Citigroup’s Deal With US Government Could Have Some Undesired Results
By Eric Rothmann on February 26, 2009 | More Posts By Eric Rothmann | Author's Website
The government’s deal to increase up to a 40% its ownership stake in Citigroup (C), could result in the need for less-than-desired divestitures of profitable operations.
With increased government ownership, Citigroup could be required to apply for new charters in the other countries in which it operates. The problem — some governments may deny Citigroup the new charters. This could result in Citigroup being forced to cease operating in those countries and shed those profitable franchise businesses.
For example, Citigroup has consistently denied speculation that it plans to sell its ownership in Grupo Financiero Banamex (one of Mexico’s largest banks). However, Mexican law prohibits any foreign-based institution to operate a bank in its borders that is more than 10% owned by a foreign government. Such required divestitures could negatively result in the company experiencing continued quarterly losses for some time.

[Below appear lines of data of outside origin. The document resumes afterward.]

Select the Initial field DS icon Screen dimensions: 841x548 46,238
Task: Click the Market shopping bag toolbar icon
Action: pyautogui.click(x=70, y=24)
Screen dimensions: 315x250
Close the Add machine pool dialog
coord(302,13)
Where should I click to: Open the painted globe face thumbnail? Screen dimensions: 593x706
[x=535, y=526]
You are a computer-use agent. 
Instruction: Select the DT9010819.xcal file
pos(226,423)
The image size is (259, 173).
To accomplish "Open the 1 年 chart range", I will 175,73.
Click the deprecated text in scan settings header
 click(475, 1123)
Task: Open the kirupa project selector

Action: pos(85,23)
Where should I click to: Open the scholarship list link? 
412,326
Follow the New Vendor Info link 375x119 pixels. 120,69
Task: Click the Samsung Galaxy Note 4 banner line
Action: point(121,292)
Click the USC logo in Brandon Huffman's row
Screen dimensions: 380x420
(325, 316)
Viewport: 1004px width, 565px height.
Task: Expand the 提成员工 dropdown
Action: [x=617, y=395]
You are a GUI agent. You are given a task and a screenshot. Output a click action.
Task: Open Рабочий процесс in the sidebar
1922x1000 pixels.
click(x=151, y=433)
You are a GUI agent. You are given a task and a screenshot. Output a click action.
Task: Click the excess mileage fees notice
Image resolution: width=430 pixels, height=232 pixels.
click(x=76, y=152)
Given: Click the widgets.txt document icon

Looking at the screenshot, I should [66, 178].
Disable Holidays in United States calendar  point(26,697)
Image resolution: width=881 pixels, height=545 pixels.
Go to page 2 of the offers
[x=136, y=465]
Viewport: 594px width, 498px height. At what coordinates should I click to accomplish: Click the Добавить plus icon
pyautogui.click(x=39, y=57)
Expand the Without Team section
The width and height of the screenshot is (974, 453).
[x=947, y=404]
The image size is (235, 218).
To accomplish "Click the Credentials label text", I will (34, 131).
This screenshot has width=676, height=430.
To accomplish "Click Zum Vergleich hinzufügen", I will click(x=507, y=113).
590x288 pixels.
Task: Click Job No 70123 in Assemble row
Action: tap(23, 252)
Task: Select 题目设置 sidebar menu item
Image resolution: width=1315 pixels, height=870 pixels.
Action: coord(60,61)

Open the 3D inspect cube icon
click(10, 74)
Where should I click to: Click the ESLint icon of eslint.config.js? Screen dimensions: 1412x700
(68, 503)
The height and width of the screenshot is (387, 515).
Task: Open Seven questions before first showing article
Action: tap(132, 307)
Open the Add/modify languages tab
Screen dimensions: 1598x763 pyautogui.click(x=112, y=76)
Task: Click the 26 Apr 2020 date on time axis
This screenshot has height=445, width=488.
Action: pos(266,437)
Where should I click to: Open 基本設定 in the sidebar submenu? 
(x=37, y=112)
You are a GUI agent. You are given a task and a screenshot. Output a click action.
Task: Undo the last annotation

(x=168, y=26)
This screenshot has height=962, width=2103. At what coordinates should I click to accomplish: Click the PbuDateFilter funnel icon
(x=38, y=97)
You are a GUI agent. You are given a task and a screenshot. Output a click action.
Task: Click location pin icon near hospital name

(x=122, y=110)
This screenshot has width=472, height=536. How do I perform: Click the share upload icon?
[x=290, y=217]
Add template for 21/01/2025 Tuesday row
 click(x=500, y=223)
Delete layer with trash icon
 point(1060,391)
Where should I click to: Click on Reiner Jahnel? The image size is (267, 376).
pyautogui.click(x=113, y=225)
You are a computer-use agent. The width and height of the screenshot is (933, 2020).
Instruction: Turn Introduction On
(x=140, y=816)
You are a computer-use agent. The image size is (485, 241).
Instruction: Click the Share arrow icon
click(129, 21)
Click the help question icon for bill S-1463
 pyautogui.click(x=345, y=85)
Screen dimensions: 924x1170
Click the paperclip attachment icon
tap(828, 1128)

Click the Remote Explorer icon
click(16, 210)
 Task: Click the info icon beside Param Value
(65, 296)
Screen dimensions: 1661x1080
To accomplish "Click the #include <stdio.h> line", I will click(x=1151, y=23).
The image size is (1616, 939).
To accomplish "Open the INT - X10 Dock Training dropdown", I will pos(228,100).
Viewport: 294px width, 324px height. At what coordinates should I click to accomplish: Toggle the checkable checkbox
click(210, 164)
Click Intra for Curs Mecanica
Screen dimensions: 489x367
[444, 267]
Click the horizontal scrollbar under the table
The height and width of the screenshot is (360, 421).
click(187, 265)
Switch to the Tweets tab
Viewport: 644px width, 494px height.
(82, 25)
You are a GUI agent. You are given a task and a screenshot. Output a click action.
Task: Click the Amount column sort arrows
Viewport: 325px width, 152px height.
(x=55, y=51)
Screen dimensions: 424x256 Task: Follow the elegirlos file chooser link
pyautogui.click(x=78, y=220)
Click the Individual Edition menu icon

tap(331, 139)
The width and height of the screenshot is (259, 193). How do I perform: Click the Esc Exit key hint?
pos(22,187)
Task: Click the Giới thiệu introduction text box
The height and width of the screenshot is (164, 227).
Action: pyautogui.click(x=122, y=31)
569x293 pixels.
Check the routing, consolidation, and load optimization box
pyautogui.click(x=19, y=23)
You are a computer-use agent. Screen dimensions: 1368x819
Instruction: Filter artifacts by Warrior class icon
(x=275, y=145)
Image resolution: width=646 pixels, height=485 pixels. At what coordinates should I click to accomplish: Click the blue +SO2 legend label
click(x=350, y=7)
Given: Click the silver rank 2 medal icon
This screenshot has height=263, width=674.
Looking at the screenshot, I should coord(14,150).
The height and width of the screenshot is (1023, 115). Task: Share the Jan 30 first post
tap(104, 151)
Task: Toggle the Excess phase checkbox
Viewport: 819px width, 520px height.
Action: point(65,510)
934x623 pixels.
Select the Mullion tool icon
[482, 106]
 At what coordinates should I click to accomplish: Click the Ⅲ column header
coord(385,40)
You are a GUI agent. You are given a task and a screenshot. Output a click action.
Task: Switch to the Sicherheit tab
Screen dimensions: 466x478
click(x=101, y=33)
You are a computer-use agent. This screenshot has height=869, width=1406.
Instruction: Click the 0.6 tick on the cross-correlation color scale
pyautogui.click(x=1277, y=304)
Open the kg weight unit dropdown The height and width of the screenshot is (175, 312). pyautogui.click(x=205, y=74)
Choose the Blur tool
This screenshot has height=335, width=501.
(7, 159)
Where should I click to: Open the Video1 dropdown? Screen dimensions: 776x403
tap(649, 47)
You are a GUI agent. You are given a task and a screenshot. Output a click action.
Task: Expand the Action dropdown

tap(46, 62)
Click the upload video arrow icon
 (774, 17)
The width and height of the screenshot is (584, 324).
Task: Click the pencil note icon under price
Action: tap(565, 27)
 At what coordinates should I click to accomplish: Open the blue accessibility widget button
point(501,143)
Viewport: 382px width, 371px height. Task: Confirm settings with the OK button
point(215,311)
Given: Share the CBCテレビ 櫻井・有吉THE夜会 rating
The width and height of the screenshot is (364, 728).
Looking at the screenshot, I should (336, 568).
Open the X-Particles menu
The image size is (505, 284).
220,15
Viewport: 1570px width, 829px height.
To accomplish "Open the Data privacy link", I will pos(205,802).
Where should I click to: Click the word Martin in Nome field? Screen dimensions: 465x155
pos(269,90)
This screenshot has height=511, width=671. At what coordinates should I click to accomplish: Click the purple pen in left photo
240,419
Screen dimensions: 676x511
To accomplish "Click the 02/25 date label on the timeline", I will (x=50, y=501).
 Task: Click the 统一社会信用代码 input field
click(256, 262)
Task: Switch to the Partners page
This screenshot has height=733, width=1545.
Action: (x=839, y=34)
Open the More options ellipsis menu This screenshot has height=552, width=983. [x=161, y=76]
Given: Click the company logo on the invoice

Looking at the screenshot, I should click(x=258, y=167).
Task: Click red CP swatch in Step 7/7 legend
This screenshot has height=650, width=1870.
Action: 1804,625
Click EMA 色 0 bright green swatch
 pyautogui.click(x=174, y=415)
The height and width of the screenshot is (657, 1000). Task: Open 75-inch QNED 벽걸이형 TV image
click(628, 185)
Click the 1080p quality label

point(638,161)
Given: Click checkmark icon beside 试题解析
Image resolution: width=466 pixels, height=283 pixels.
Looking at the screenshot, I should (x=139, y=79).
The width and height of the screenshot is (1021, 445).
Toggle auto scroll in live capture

We would expect Citigroup will continue to look for additional divestures as the company continues to focus on retaining less traditional banking operations and splinters of its riskier assets or operations. We continue to think a number of other financial institutions will continue to look to divest operations to preserve capital, this would include but not limited to Bank of America (BAC), Wells Fargo (WFC) and US Bancorp (USB).